▸ Work instructions:
**1)** Please list the qualities the trouser review says made the Abisko Midsummer Trouser tick all the boxes.
**2)** Write out the passage of the trouser review starting with "To preserve breathability, the" and going on through "the G-1000’s durability.".

▸ Reading passage:

++++++++++++++++++++

Fjallraven Midsummer Zip Trouser

The red fox might have been usurped by Kanken-toting VSCO girls, but Fjallraven makes some of the very best outdoor gear we see.

Last year we ranked the Abisko Midsummer Trouser as our favorite hiking pant. It ticked all the boxes: well-placed zippered pockets, ventilation, durability where you need it, and flexibility where you want it. The pants exemplify Scandinavian design with attention to detail through and through.

Fjallraven released a zip-off version ($165) of the Abisko Midsummer. Like on the pant version, the butt and legs are reinforced with a Fjallraven’s G-1000 fabric. It’s lightweight and durable, and as the name implies, designed for hot summer days.

To preserve breathability, the pant isn’t treated with a DWR. Fjallraven sells a Greenland Wax you can apply for added weather durability. On the backside of the legs, the pants are paired with a breathable, four-way mechanical stretch fabric, pairing mobility with the G-1000’s durability.

Two mesh hand pockets zip up your essentials, and a pair of leg pockets ride up front on top of the thighs and out of the way. Inside the front right pocket is a stretchy mesh sleeve just big enough for a phone.

++++++++++++++++++++

▸ Records shown:
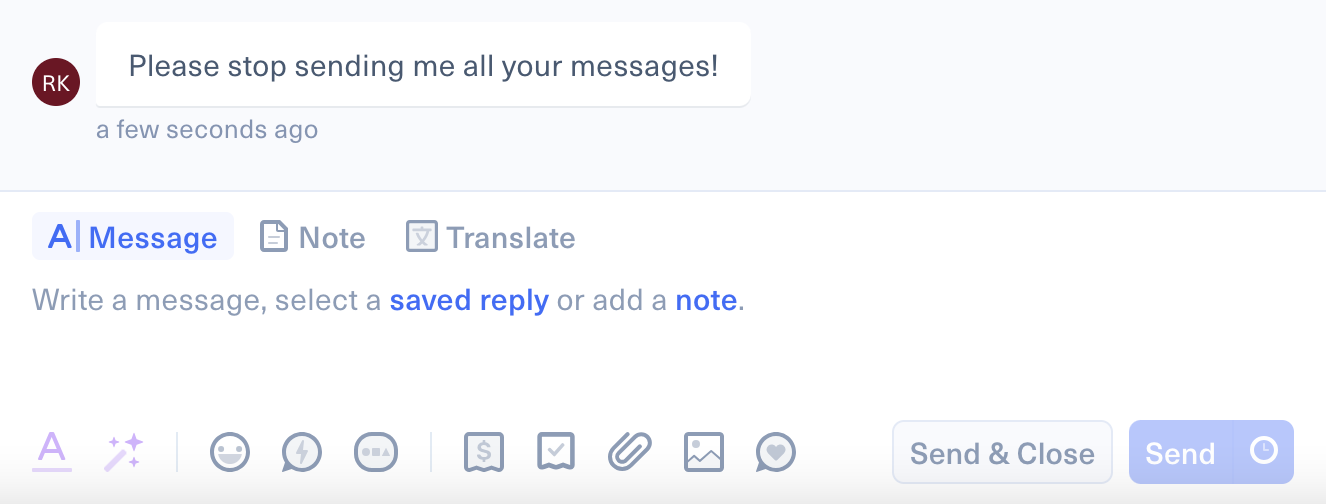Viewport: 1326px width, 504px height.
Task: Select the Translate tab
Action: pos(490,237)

++++++++++++++++++++

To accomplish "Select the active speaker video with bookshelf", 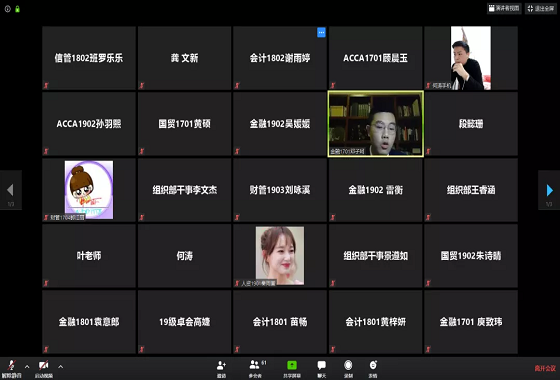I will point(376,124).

++++++++++++++++++++

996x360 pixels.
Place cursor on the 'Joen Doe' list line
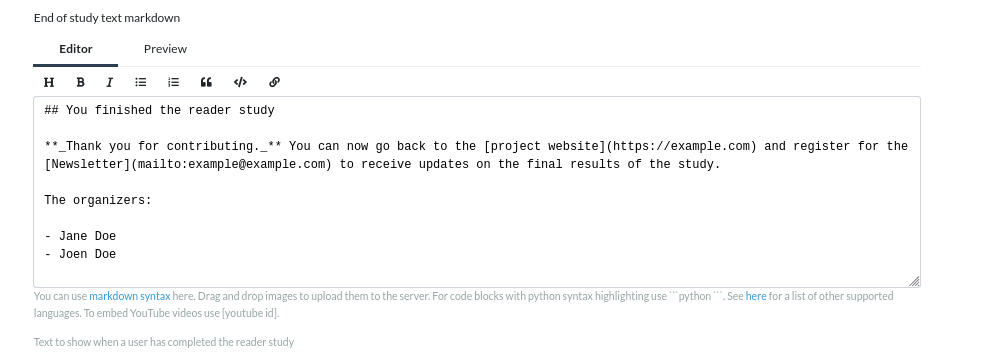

++++++++++++++++++++

▸ The answers:
**1)**
- Well-placed zippered pockets
- Ventilation
- Durability where you need it
- Flexibility where you want it

**2)**
To preserve breathability, the pant isn’t treated with a DWR. Fjallraven sells a Greenland Wax you can apply for added weather durability. On the backside of the legs, the pants are paired with a breathable, four-way mechanical stretch fabric, pairing mobility with the G-1000’s durability.